RECORDS SHOWN.
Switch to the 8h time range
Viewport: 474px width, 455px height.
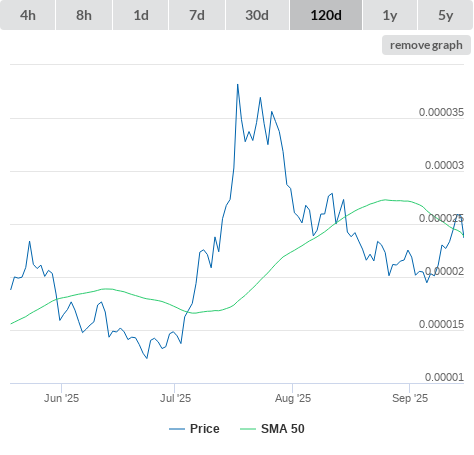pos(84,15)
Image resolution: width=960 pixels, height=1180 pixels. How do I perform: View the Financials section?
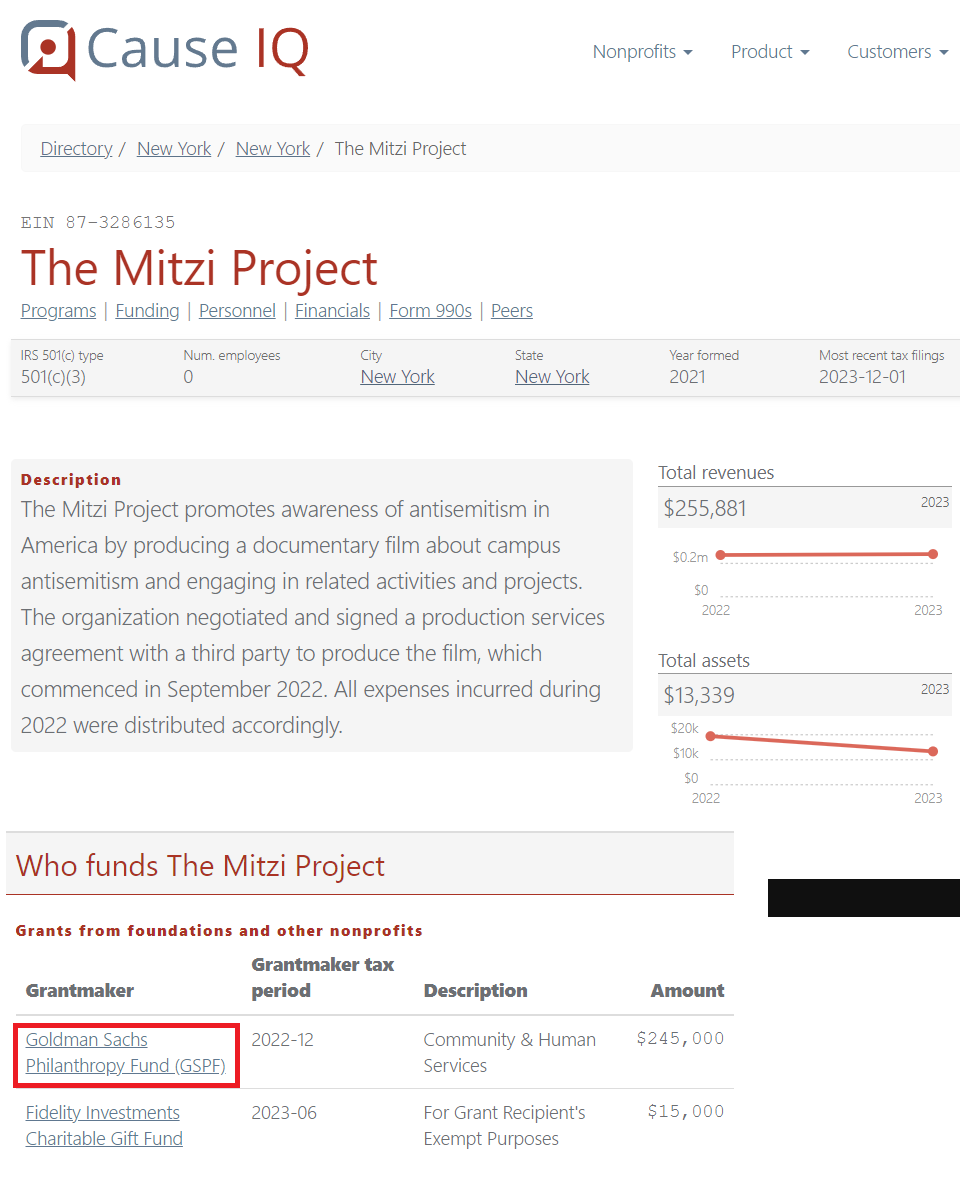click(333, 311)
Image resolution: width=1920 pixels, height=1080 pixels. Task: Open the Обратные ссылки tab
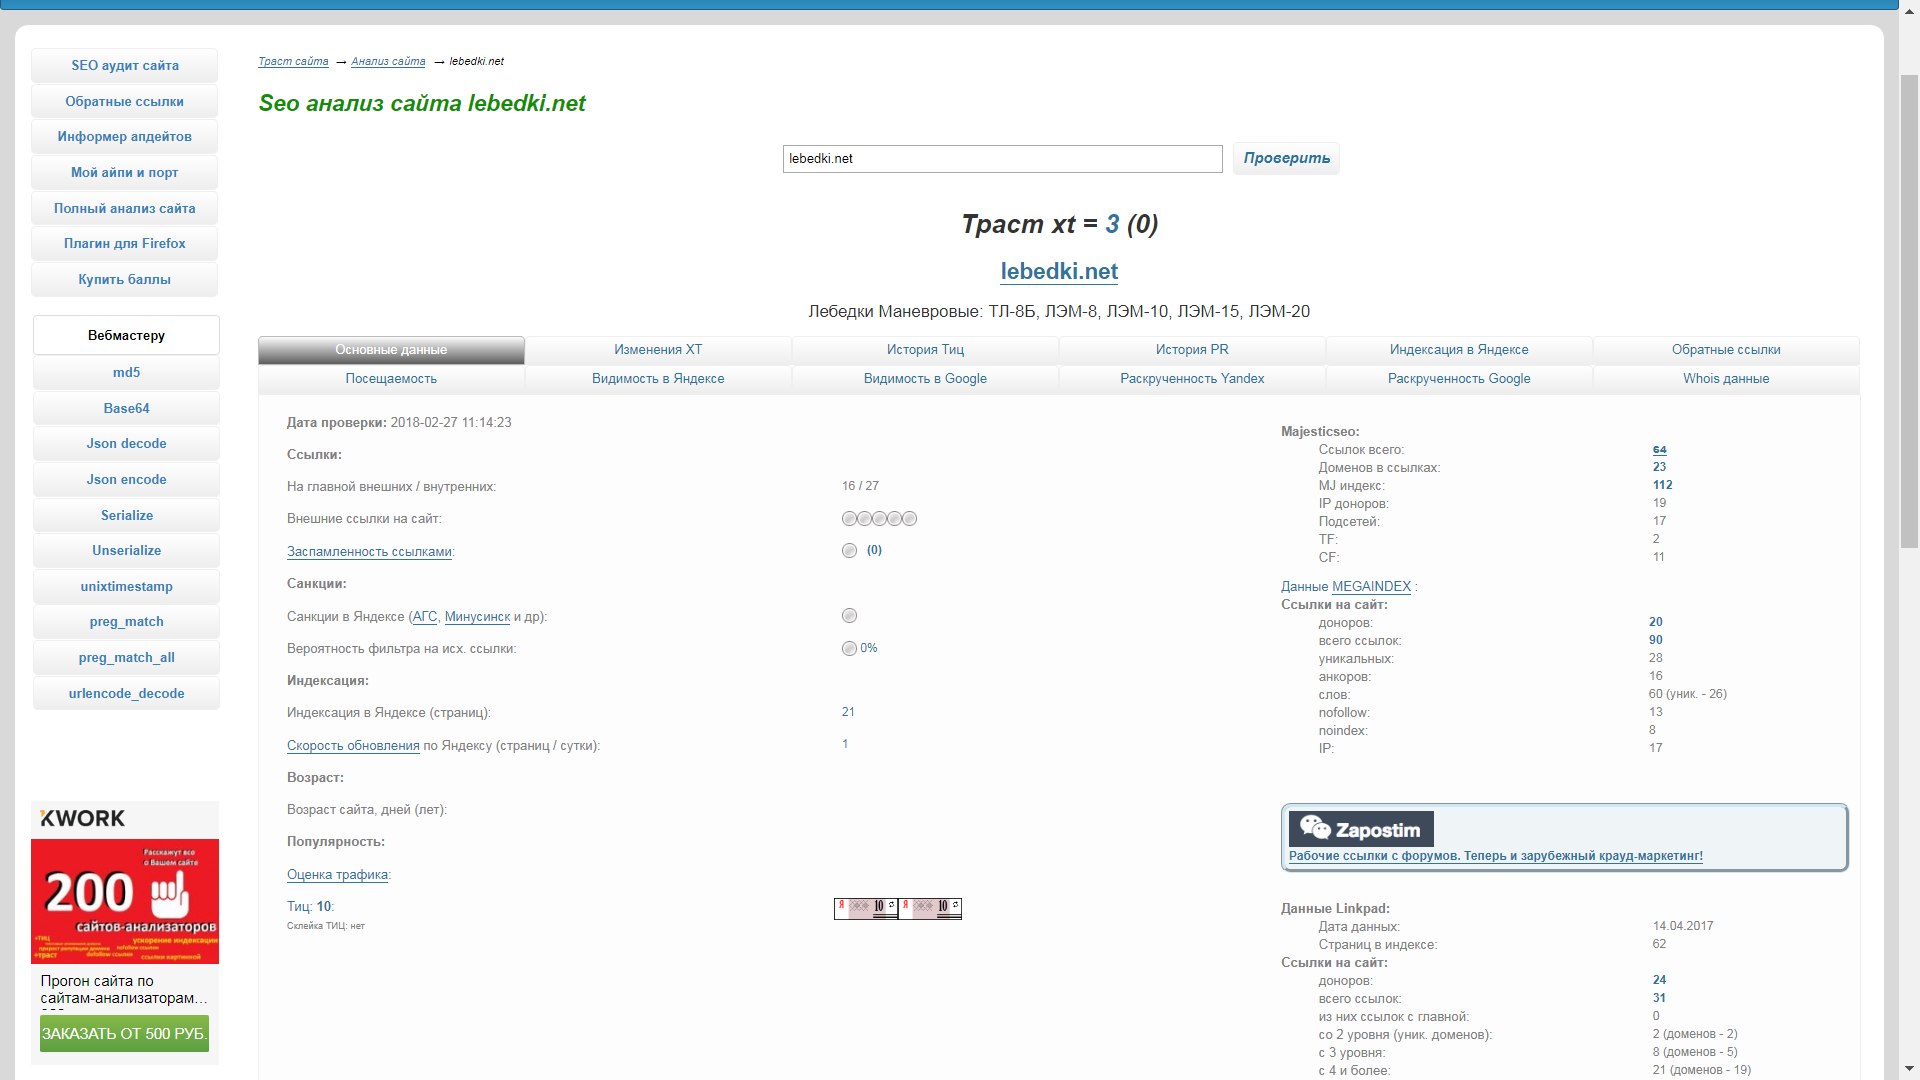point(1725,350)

TASK DETAILS. Format the data above as a JSON array of strings, one string per line, skipping blank lines. Leave the pictures out.

ANSWER TO THIS TASK.
[
  "Switch to the 8h time range",
  "Viewport: 474px width, 455px height.",
  "pos(84,15)",
  "Image resolution: width=960 pixels, height=1180 pixels. How do I perform: View the Financials section?",
  "click(333, 311)",
  "Image resolution: width=1920 pixels, height=1080 pixels. Task: Open the Обратные ссылки tab",
  "point(1725,350)"
]